Delegates attend day three of the Labour Party Conference 2024 at ACC Liverpool on September 24, 2024 in Liverpool, England.
Ian Forsyth | Getty Images News | Getty Images
Liverpool, ENGLAND — U.K. finance chiefs are banging the drum for pension reforms to boost anaemic investment and growth in the country.
The annual Labour conference — the centre-left party's first in power for 15 years — was awash with delegates from the City of London urging the government to move decisively with plans to make retirement schemes more competitive.
William Vereker, chairman of Santander U.K., cited pension reform as one of three paths to economic growth, alongside skills and education, and regulation.
"We are almost wholly reliant for investment in this country at the moment, on the kindness of strangers. We're reliant on external companies, external investors and so on, to invest in our stock markets, invest in our businesses, and that just isn't sustainable," Vereker told a room full of industry figures on Monday.
"If we do not have domestic capital investing in domestic businesses, we will not see the growth that this government is so rightly focused on," he added.
BlackRock's vice president of government affairs and public policy, Muirinn O'Neill, said the new government had a "once-in-a-generation" chance to overhaul the pensions system.
If we don't unlock the capital in pension funds, we're not getting anywhere.
Tulip Siddiq
Economic secretary to the Treasury
"In terms of the growth agenda, we have been long-term champions of getting more DC investment into private markets," she said Tuesday, referring to defined contributions, which are retirement plans based on money paid in as opposed to money earned.
The comments echo those from Citi U.K. CEO Tiina Lee, who told CNBC last week that domestic funds have for too long focused on low-risk and low fee investments, leading to "sub-optimal" returns.
"For me, pension reform is the way to unlock growth in the U.K.," Lee told "Squawk Box Europe."
"When one thinks about the amount of long-term capital there is here in the U.K., it's nearly £5 trillion held in pension funds and insurance companies. In order to actually unlock even a fraction of that, to put into long-term infrastructure projects that ultimately will drive growth is absolutely the right route," she said.
UK pensions review
U.K. Finance Minister Rachel Reeves in July announced a landmark pensions review as part of a "big bang" of reforms to unlock growth. The measures include plans to consolidate local government pension schemes into a larger fund, and increase allocation to U.K. high-growth businesses.

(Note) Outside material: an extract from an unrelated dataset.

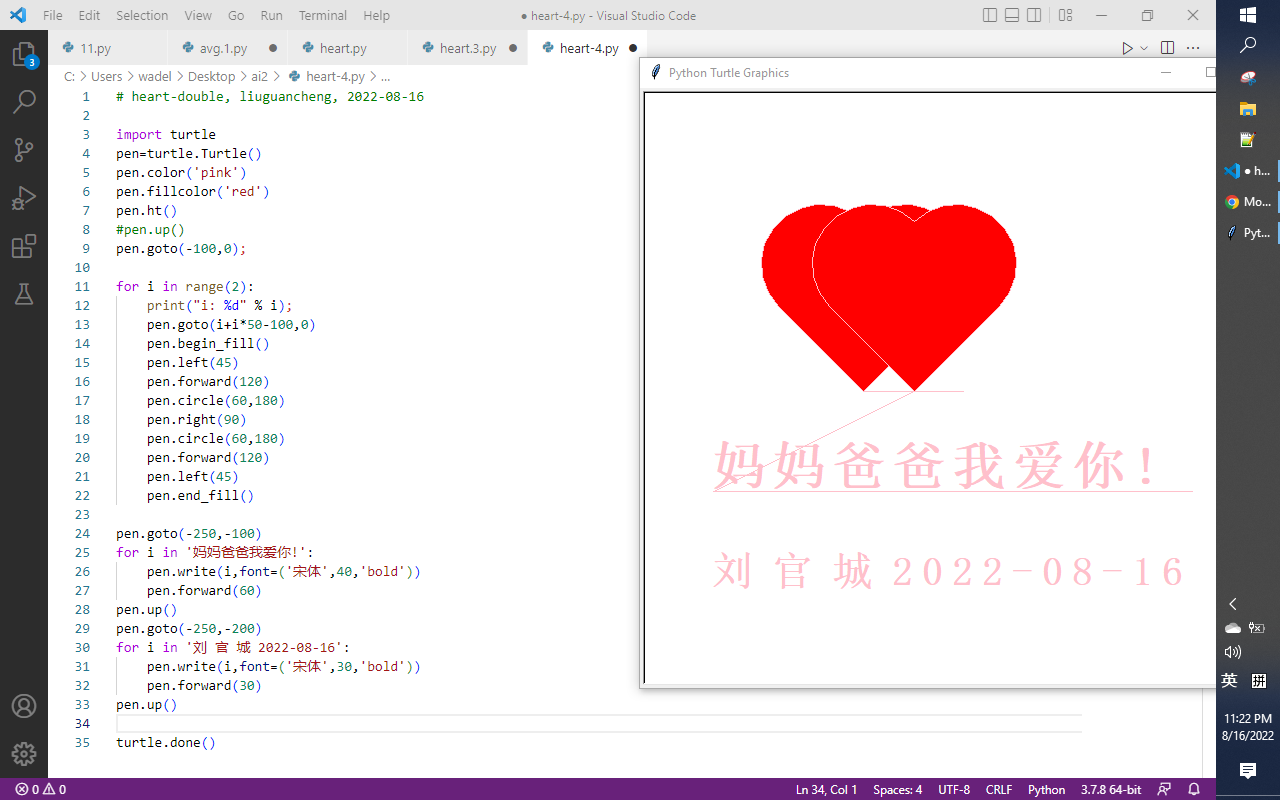Expand the run button dropdown arrow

Such investments could serve to further the U.K.'s strategic interests, for example by bolstering regional development, vital infrastructure, medical innovation and decarbonization, according to the government.
Economic secretary to the Treasury, Tulip Siddiq, said Monday that raising the risk appetite of pension funds to invest more heavily in equities was critical to Labour's wider national renewals plans.

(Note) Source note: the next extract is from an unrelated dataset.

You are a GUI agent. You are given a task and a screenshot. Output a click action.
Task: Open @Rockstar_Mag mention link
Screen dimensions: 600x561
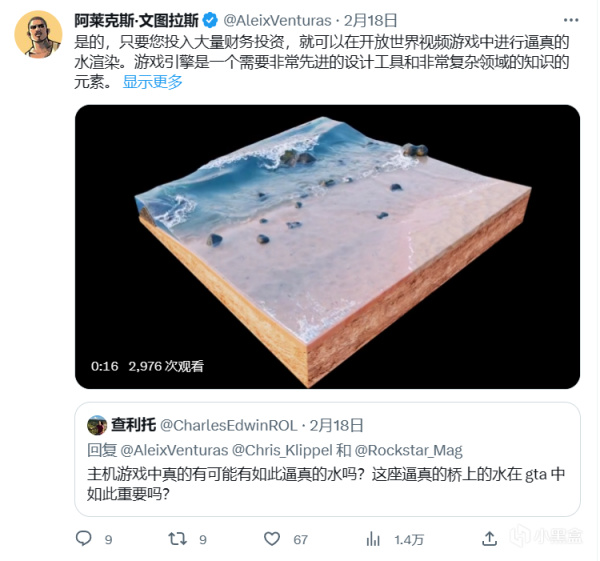pyautogui.click(x=409, y=450)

"If we don't unlock the capital in pension funds, we're not getting anywhere — and that's about putting investment into our country," she said.
U.K. pension schemes have some of the lowest share of funds held in domestic stocks and private assets of any major global pension market, according to think tank New Financial. Just 4.4% of U.K. pension assets are currently held in domestic stocks, down from an estimate of 6.1% last year and well below the global average of 10.1%.

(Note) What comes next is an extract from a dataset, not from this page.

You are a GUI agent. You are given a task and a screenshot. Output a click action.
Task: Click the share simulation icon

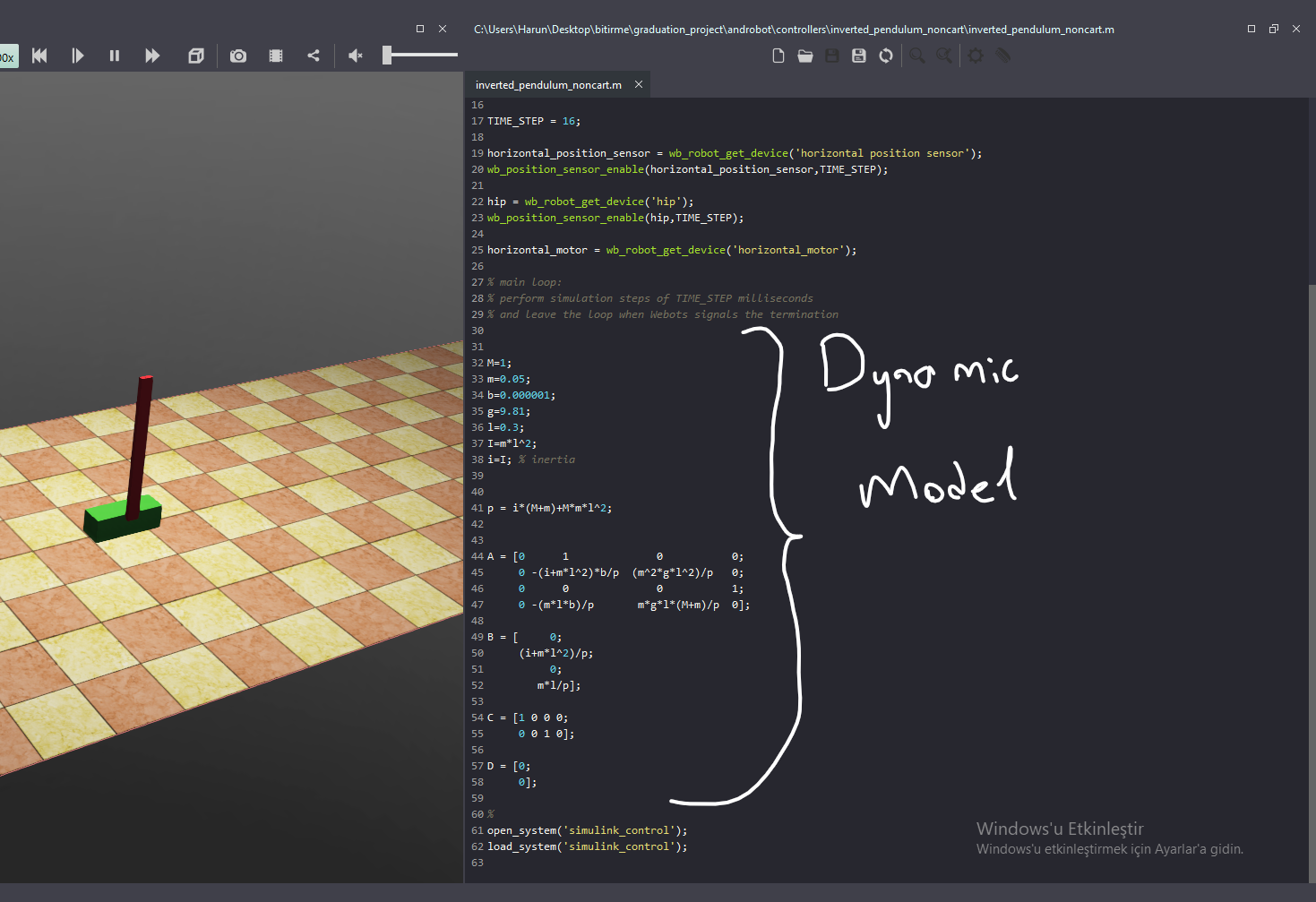point(314,56)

Reeves has said that the U.K. could model itself on Canada, where megafunds invest in stocks and infrastructure. According to the New Financial, the so-called Maple 8 group of retirement funds have around 3% of assets in domestic listed stocks but a further 22% in private equity and 12% in infrastructure.
"The size of Canadian pension schemes means they can invest far more in productive assets like vital infrastructure than ours do," Reeves said last month.
The U.K.'s local government pension scheme, which manages £360 billion worth of assets for 6.6 million public sector workers, is currently fragmented into 86 individual funds in England and Wales. If it were combined into a single fund, it would rank as the seventh largest in the world.
A flagship International Investment Summit next month will be a key test of the government's ambitions to catalyse further investment, with around 300 industry executives expected to attend.
Boosting both domestic investment and increasing returns will be a difficult needle to thread, however. Nathan Long, senior policy analyst at financial services firm Hargreaves Lansdown, said policymakers need to be clear-eyed about the reforms' objectives and the time that will take to flesh out.
"What happens if those returns don't come through for five, 10 years because of the type of asset class that you hold?" Long said at the conference Tuesday. "All of a sudden your scheme looks like it's underperforming when actually it's not at all, it's a by-product of where you've decided to invest for the longer term."
BlackRock's O'Neill, meanwhile, urged "joined up thinking" from the government to simultaneously try to tackle the country's chronic lack of savings alongside pensions reform.